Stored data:
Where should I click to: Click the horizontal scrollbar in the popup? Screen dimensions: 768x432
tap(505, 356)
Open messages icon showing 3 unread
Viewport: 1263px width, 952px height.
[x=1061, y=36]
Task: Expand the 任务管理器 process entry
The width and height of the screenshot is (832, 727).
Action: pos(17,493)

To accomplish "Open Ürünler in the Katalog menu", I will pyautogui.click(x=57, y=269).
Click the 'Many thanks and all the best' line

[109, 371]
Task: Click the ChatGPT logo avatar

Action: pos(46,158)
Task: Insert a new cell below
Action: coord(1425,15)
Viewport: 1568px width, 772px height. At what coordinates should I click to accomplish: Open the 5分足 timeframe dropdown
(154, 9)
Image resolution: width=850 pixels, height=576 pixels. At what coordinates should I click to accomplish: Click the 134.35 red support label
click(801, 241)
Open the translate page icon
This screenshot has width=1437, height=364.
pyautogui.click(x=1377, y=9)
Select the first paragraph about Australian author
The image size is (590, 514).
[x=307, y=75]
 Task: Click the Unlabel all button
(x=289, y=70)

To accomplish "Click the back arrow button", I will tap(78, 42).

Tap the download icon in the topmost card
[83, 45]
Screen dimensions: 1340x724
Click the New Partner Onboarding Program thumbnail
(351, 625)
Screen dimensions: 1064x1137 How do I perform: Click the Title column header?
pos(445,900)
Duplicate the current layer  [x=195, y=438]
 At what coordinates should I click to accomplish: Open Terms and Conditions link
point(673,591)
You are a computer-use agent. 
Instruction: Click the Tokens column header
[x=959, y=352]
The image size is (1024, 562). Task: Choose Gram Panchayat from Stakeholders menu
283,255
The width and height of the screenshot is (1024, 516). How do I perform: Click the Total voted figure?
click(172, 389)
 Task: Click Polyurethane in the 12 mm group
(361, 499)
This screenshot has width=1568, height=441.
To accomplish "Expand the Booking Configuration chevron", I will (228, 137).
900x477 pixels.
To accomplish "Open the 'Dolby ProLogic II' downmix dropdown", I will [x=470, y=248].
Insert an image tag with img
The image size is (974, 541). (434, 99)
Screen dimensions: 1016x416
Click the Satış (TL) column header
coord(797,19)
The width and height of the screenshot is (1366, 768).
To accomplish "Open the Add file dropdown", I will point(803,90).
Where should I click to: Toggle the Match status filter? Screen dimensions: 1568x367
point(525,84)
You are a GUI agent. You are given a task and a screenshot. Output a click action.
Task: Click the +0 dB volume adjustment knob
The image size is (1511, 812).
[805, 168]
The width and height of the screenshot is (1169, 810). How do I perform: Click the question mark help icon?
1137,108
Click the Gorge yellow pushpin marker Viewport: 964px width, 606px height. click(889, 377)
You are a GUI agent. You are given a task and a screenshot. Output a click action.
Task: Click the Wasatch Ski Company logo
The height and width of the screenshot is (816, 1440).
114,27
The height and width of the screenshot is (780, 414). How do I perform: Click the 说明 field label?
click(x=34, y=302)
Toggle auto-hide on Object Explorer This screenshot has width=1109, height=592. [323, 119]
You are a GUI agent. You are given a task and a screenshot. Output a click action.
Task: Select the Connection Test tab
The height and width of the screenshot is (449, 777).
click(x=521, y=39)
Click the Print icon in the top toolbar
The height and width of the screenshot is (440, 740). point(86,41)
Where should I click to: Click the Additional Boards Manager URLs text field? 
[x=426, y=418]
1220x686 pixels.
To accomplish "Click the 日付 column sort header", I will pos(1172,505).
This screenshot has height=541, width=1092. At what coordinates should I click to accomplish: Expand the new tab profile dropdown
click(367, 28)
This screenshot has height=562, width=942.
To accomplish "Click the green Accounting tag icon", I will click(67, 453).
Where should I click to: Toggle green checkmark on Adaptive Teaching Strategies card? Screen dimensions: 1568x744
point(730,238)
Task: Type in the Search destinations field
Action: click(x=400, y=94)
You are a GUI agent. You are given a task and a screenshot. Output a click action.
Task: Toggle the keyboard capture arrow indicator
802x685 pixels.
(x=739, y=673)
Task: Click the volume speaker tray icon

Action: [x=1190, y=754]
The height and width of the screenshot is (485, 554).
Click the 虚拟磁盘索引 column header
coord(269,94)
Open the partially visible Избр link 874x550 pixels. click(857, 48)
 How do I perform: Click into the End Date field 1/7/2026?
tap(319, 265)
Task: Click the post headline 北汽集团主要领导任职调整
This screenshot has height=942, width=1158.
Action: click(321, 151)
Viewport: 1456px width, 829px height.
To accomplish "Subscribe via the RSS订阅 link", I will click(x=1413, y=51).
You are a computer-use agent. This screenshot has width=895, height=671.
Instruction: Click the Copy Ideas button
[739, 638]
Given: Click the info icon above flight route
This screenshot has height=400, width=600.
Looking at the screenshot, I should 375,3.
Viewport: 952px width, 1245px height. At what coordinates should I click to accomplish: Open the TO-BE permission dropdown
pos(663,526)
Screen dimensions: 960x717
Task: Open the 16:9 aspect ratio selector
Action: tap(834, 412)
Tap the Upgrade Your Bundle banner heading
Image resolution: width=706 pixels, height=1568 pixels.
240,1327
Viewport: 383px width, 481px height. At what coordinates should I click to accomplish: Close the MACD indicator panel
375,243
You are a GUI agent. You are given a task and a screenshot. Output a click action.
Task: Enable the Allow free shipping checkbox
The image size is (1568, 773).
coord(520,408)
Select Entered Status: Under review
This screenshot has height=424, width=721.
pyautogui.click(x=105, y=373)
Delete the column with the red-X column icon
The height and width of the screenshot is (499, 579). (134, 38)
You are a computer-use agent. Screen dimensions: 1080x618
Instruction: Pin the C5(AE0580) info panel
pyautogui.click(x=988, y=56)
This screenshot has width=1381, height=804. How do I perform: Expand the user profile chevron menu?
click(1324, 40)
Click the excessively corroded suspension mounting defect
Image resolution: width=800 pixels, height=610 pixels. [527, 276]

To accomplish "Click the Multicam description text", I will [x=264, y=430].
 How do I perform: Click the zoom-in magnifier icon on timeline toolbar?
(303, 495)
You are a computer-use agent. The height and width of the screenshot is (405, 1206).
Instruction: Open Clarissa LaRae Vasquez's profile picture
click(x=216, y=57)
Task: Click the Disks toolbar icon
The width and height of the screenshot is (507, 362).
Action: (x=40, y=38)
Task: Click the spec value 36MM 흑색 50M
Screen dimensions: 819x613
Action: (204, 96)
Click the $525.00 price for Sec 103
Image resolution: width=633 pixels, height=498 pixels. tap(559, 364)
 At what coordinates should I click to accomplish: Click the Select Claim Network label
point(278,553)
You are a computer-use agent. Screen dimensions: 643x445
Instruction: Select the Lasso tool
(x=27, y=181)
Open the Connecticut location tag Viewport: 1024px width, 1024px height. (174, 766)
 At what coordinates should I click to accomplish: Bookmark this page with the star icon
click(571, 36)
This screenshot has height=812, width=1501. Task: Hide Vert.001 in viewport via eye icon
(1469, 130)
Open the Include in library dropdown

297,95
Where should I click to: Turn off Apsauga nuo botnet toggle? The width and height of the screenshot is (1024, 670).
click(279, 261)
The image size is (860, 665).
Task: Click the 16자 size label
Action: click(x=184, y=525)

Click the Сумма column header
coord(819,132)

» **Your objective**: Return each line above precisely as written.

» **Task answer**:
Where should I click to: Click the horizontal scrollbar in the popup? Screen dimensions: 768x432
tap(505, 356)
Open messages icon showing 3 unread
Viewport: 1263px width, 952px height.
[x=1061, y=36]
Task: Expand the 任务管理器 process entry
The width and height of the screenshot is (832, 727).
Action: pos(17,493)

To accomplish "Open Ürünler in the Katalog menu", I will pyautogui.click(x=57, y=269).
Click the 'Many thanks and all the best' line

[109, 371]
Task: Click the ChatGPT logo avatar

Action: pos(46,158)
Task: Insert a new cell below
Action: coord(1425,15)
Viewport: 1568px width, 772px height. At what coordinates should I click to accomplish: Open the 5分足 timeframe dropdown
(154, 9)
Image resolution: width=850 pixels, height=576 pixels. At what coordinates should I click to accomplish: Click the 134.35 red support label
click(801, 241)
Open the translate page icon
This screenshot has width=1437, height=364.
pyautogui.click(x=1377, y=9)
Select the first paragraph about Australian author
The image size is (590, 514).
[x=307, y=75]
 Task: Click the Unlabel all button
(x=289, y=70)

To accomplish "Click the back arrow button", I will tap(78, 42).

Tap the download icon in the topmost card
[83, 45]
Screen dimensions: 1340x724
Click the New Partner Onboarding Program thumbnail
(351, 625)
Screen dimensions: 1064x1137 How do I perform: Click the Title column header?
pos(445,900)
Duplicate the current layer  [x=195, y=438]
 At what coordinates should I click to accomplish: Open Terms and Conditions link
point(673,591)
You are a computer-use agent. 
Instruction: Click the Tokens column header
[x=959, y=352]
The image size is (1024, 562). Task: Choose Gram Panchayat from Stakeholders menu
283,255
The width and height of the screenshot is (1024, 516). How do I perform: Click the Total voted figure?
click(172, 389)
 Task: Click Polyurethane in the 12 mm group
(361, 499)
This screenshot has width=1568, height=441.
To accomplish "Expand the Booking Configuration chevron", I will (228, 137).
900x477 pixels.
To accomplish "Open the 'Dolby ProLogic II' downmix dropdown", I will [x=470, y=248].
Insert an image tag with img
The image size is (974, 541). (434, 99)
Screen dimensions: 1016x416
Click the Satış (TL) column header
coord(797,19)
The width and height of the screenshot is (1366, 768).
To accomplish "Open the Add file dropdown", I will point(803,90).
Where should I click to: Toggle the Match status filter? Screen dimensions: 1568x367
point(525,84)
You are a GUI agent. You are given a task and a screenshot. Output a click action.
Task: Click the +0 dB volume adjustment knob
The image size is (1511, 812).
[805, 168]
The width and height of the screenshot is (1169, 810). How do I perform: Click the question mark help icon?
1137,108
Click the Gorge yellow pushpin marker Viewport: 964px width, 606px height. click(889, 377)
You are a GUI agent. You are given a task and a screenshot. Output a click action.
Task: Click the Wasatch Ski Company logo
The height and width of the screenshot is (816, 1440).
114,27
The height and width of the screenshot is (780, 414). How do I perform: Click the 说明 field label?
click(x=34, y=302)
Toggle auto-hide on Object Explorer This screenshot has width=1109, height=592. [323, 119]
You are a GUI agent. You are given a task and a screenshot. Output a click action.
Task: Select the Connection Test tab
The height and width of the screenshot is (449, 777).
click(x=521, y=39)
Click the Print icon in the top toolbar
The height and width of the screenshot is (440, 740). point(86,41)
Where should I click to: Click the Additional Boards Manager URLs text field? 
[x=426, y=418]
1220x686 pixels.
To accomplish "Click the 日付 column sort header", I will pos(1172,505).
This screenshot has height=541, width=1092. At what coordinates should I click to accomplish: Expand the new tab profile dropdown
click(367, 28)
This screenshot has height=562, width=942.
To accomplish "Click the green Accounting tag icon", I will click(67, 453).
Where should I click to: Toggle green checkmark on Adaptive Teaching Strategies card? Screen dimensions: 1568x744
point(730,238)
Task: Type in the Search destinations field
Action: click(x=400, y=94)
You are a GUI agent. You are given a task and a screenshot. Output a click action.
Task: Toggle the keyboard capture arrow indicator
802x685 pixels.
(x=739, y=673)
Task: Click the volume speaker tray icon

Action: [x=1190, y=754]
The height and width of the screenshot is (485, 554).
Click the 虚拟磁盘索引 column header
coord(269,94)
Open the partially visible Избр link 874x550 pixels. click(857, 48)
 How do I perform: Click into the End Date field 1/7/2026?
tap(319, 265)
Task: Click the post headline 北汽集团主要领导任职调整
This screenshot has height=942, width=1158.
Action: click(321, 151)
Viewport: 1456px width, 829px height.
To accomplish "Subscribe via the RSS订阅 link", I will click(x=1413, y=51).
You are a computer-use agent. This screenshot has width=895, height=671.
Instruction: Click the Copy Ideas button
[739, 638]
Given: Click the info icon above flight route
This screenshot has height=400, width=600.
Looking at the screenshot, I should 375,3.
Viewport: 952px width, 1245px height. At what coordinates should I click to accomplish: Open the TO-BE permission dropdown
pos(663,526)
Screen dimensions: 960x717
Task: Open the 16:9 aspect ratio selector
Action: tap(834, 412)
Tap the Upgrade Your Bundle banner heading
Image resolution: width=706 pixels, height=1568 pixels.
240,1327
Viewport: 383px width, 481px height. At what coordinates should I click to accomplish: Close the MACD indicator panel
375,243
You are a GUI agent. You are given a task and a screenshot. Output a click action.
Task: Enable the Allow free shipping checkbox
The image size is (1568, 773).
coord(520,408)
Select Entered Status: Under review
This screenshot has height=424, width=721.
pyautogui.click(x=105, y=373)
Delete the column with the red-X column icon
The height and width of the screenshot is (499, 579). (134, 38)
You are a computer-use agent. Screen dimensions: 1080x618
Instruction: Pin the C5(AE0580) info panel
pyautogui.click(x=988, y=56)
This screenshot has width=1381, height=804. How do I perform: Expand the user profile chevron menu?
click(1324, 40)
Click the excessively corroded suspension mounting defect
Image resolution: width=800 pixels, height=610 pixels. [527, 276]

To accomplish "Click the Multicam description text", I will [x=264, y=430].
 How do I perform: Click the zoom-in magnifier icon on timeline toolbar?
(303, 495)
You are a computer-use agent. The height and width of the screenshot is (405, 1206).
Instruction: Open Clarissa LaRae Vasquez's profile picture
click(x=216, y=57)
Task: Click the Disks toolbar icon
The width and height of the screenshot is (507, 362).
Action: (x=40, y=38)
Task: Click the spec value 36MM 흑색 50M
Screen dimensions: 819x613
Action: (204, 96)
Click the $525.00 price for Sec 103
Image resolution: width=633 pixels, height=498 pixels. tap(559, 364)
 At what coordinates should I click to accomplish: Click the Select Claim Network label
point(278,553)
You are a computer-use agent. Screen dimensions: 643x445
Instruction: Select the Lasso tool
(x=27, y=181)
Open the Connecticut location tag Viewport: 1024px width, 1024px height. (174, 766)
 At what coordinates should I click to accomplish: Bookmark this page with the star icon
click(571, 36)
This screenshot has height=812, width=1501. Task: Hide Vert.001 in viewport via eye icon
(1469, 130)
Open the Include in library dropdown

297,95
Where should I click to: Turn off Apsauga nuo botnet toggle? The width and height of the screenshot is (1024, 670).
click(279, 261)
The image size is (860, 665).
Task: Click the 16자 size label
Action: click(x=184, y=525)

Click the Сумма column header
coord(819,132)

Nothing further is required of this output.